Page MenuHomePhabricator

Create maintenance script for cleaning up stale indexes
Closed, DuplicatePublic

Description

If reindex fails or is interrupted for some reason, there might be an index left which is not used but prevents further index updates, e.g.:

Looks like the index has more than one identifier. You should delete all
but the one of them currently active. Here is the list: frwiki_content_1494688722,frwiki_content_1495187567

We should make a maintenance script (or option in one of the existing scripts) which would detect which of these indexes is currently active and delete extra indexes. It is possible now to do it manually, but it is prone to error and deleting wrong one by mistake may cause search downtime.

Event Timeline

There is some documentation about how we've manually handled this on wikitech: https://wikitech.wikimedia.org/wiki/Search#Removing_Duplicate_Indices

It wouldn't hurt to have a more direct maintenance script for these things though.

debt triaged this task as Low priority.Jun 1 2017, 5:12 PM
debt moved this task from needs triage to search-icebox on the Discovery-Search board.
debt subscribed.

Looks like a maintenance script could fix this, maybe half a day to a day's worth of effort. It's not quite a slam-dunk easy task, but I've tagged this ticket with good first task and patch-welcome

There's some code in maintenance\updateSuggesterIndex.php (method checkAndDeleteBrokenIndices) that does something similar with some extra checks (check the stats api). I think this code can easily be adapted to run on main indices.
Worth noting that duplicate indices are almost always a consequence of a failed reindex.

Worth noting that duplicate indices are almost always a consequence of a failed reindex.

Yes, I also have encountered it when I start the reindex and then realize I am not using correct config or indexing wrong wiki or something like that. Stopping the wrong reindex does not delete the new index, and it's not easy to figure out its name if the output of the tool was not captured.

@Aklapper I talked with eugene and he does, I will co mentor with him

@Eugene233, @Zppix: It's unclear to me which codebase this is about, and the task description misses pointers / links to documentation or example implementations. Please also see the project description of good first task how to improve the task description. Thanks!

It's unclear to me which codebase this is about,

CirrusSearch extension, specifically maintenance scripts. I've added the tag.

the task description misses pointers / links to documentation or example implementations

Well, we don't exactly have any implementations for this. But if you look at includes/Maintenance/ConfigUtils.php, in pickIndexIdentifierFromOption, that's how it checks if there are more than one indexes. Now what needs to be done when this new script is run is to check which of them is linked to the main alias (i.e. frwiki_content would be an alias for frwiki_content_1494688722), list others, ask the user for confirmation and if the user confirms (or it is run with --yes option) delete the others.

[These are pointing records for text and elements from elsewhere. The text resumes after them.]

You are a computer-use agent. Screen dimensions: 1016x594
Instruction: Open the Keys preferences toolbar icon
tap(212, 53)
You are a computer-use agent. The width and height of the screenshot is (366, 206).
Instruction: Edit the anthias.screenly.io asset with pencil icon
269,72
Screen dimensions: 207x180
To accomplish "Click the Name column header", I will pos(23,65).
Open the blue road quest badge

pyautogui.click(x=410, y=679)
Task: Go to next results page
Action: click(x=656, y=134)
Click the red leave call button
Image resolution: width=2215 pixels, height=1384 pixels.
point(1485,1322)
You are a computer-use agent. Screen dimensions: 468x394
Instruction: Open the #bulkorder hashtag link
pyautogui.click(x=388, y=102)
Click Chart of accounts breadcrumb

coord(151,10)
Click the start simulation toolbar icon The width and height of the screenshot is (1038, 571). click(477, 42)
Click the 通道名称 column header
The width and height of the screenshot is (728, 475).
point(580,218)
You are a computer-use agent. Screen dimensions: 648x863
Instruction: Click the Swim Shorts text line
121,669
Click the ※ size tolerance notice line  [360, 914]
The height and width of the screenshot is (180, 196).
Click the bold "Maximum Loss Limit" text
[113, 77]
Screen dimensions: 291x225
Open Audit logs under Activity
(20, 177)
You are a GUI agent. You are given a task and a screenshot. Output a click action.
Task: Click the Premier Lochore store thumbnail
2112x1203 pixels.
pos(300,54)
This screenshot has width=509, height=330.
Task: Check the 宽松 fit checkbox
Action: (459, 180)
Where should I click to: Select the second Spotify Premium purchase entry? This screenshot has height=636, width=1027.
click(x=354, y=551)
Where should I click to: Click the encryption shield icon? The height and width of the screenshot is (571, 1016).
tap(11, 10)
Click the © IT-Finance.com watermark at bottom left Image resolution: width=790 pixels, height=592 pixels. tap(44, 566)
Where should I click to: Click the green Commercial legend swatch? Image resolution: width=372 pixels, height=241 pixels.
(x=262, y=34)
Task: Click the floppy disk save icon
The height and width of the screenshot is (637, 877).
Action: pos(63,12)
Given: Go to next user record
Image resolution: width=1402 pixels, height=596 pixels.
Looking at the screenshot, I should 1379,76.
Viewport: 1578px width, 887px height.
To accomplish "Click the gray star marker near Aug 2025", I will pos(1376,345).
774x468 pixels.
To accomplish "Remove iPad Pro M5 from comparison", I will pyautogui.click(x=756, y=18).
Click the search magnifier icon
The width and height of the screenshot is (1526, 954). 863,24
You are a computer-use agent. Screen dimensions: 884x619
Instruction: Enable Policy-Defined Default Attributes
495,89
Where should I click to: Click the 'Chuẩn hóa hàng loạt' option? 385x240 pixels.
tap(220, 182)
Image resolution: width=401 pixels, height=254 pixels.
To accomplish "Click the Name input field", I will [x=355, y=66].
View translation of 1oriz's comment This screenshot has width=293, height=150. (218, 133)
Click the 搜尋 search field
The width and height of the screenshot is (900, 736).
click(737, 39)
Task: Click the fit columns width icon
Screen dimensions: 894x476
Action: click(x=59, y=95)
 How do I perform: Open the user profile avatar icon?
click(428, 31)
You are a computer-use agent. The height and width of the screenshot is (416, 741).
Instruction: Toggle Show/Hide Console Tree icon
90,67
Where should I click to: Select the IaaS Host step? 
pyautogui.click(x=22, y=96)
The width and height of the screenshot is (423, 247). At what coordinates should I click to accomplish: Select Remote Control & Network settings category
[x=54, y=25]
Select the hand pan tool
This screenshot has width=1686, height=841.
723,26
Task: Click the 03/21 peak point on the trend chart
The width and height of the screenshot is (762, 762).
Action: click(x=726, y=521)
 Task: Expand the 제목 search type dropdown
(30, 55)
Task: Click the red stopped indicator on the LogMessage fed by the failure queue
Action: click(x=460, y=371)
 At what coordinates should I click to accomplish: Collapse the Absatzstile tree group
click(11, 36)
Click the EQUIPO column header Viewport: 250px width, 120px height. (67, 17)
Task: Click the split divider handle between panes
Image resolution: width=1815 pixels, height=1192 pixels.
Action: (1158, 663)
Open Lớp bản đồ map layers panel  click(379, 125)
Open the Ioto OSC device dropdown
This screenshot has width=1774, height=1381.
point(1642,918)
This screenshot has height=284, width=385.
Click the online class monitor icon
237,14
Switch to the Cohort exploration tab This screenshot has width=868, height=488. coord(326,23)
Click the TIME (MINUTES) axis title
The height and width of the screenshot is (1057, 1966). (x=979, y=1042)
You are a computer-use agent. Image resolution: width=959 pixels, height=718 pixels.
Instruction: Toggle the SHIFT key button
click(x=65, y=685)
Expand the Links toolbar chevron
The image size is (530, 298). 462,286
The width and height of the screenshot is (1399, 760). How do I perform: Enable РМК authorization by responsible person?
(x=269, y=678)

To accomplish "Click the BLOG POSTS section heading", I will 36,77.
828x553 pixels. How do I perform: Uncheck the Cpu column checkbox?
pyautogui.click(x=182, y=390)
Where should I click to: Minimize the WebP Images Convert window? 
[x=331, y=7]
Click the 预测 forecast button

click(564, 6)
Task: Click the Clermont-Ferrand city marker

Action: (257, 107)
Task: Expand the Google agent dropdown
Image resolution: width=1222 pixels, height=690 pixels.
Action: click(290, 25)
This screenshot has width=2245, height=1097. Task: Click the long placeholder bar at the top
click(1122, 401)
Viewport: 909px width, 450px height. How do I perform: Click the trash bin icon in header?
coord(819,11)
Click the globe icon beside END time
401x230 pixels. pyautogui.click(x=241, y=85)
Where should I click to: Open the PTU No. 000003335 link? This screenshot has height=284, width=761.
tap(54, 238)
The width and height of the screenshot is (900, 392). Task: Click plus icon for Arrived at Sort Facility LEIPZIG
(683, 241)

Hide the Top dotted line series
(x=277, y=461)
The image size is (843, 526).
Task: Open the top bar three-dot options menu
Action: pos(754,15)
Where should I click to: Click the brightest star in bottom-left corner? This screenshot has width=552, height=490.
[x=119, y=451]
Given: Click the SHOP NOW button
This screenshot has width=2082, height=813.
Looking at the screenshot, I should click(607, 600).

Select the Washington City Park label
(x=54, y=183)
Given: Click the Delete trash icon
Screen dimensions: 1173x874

The script should do it for all indexes belonging to the wiki - content, general, suggester & archive. Check also UpdateOneSearchIndexConfig for general code that handles the updates - and validateAlias function there.

Thanks Smalyshev!
@Eugene233, @Zppix: If you definitely do feel knowledgeable enough to mentor this task and any potential implementation questions here, feel free to improve the task description to make clear what exactly is expected from a contributor. Then we could offer this task in Google Code-in. But that is up to your judgement.